It’s my personal opinion that memoir writers are made, not born.

  • You need to feel strongly enough about the events in the book that you’re willing to lay them out for the world to see, with none of the anonymous padding that fiction provides.
  • You must be well-versed in 3-Act Structure and story mechanics.
  • You need the objectivity to slice and dice your experience until it fits neatly into this 3-Act Structure.

What motivated ME to write a memoir?

In 2005, I survived a massive bout with blood clots – two big ones (one in each leg) became a swarm of them in my lungs. They call those pulmonary emboli, but really, they’re all blood clots. 1% of the people who experience what I did live through it.

When my treatment was done (after 4 months in bed and 9 months on blood thinners), I found out I have a blood clotting disorder called Factor V Leiden. Many things about my daily living habits had to change to accommodate this disorder.

Was the experience memoir-worthy? I don’t think so. It simply wasn’t universal or compelling enough. I lived and I was thankful, and I had to make some lifestyle changes. End of story.

But what about when I threw pregnancy into the mix?

The four main causes of a blood clot are cancer, obesity, a previous blood clot and a genetic disorder. Obviously, I fit several of these risk criteria. I couldn’t just decide to have a baby, I had to visit the high risk OB and ask permission just to try.

Pregnant women gain four pounds of blood, which increases the risk of forming a blood clot by 8 times. Yowza.

My pregnancy journey was rocky, to put it mildly – infertility, shots in the stomach twice a day, worries about late-term miscarriage and fetal demise.

Was the pregnancy itself a big enough theme to support the frame of a memoir? By itself, probably not.

Memoirs must have themes that speak to a wide audience.

These aren’t how-to books, and they’re not autobiographies. As Barbara Doyen says in the “what is memoir” post I reference above:

A memoir does not contain everything from this particular slice of the author’s life, but rather, events are selected and examined for meaning relative to the purpose of the book.

The author has questioned what happened and come to some kind of new understanding or lesson learned by it. The author shows us how he or she was affected by this experience, how it has profoundly changed the way he sees the world.

### DATA EXTRACTS

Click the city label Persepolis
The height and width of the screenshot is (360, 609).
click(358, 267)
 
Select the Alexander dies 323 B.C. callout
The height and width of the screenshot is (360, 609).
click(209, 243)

### TASKS TO COMPLETE
#1 From the memoir-writing passage, extract the words from "Was the experience" to "and fetal demise.".
#2 According to the memoir-writing passage, what blood clotting disorder did the writer learn they have after treatment ended?

### EXERCISE RESULTS
#1
Was the experience memoir-worthy? I don’t think so. It simply wasn’t universal or compelling enough. I lived and I was thankful, and I had to make some lifestyle changes. End of story.

But what about when I threw pregnancy into the mix?

The four main causes of a blood clot are cancer, obesity, a previous blood clot and a genetic disorder. Obviously, I fit several of these risk criteria. I couldn’t just decide to have a baby, I had to visit the high risk OB and ask permission just to try.

Pregnant women gain four pounds of blood, which increases the risk of forming a blood clot by 8 times. Yowza.

My pregnancy journey was rocky, to put it mildly – infertility, shots in the stomach twice a day, worries about late-term miscarriage and fetal demise.

#2 Factor V Leiden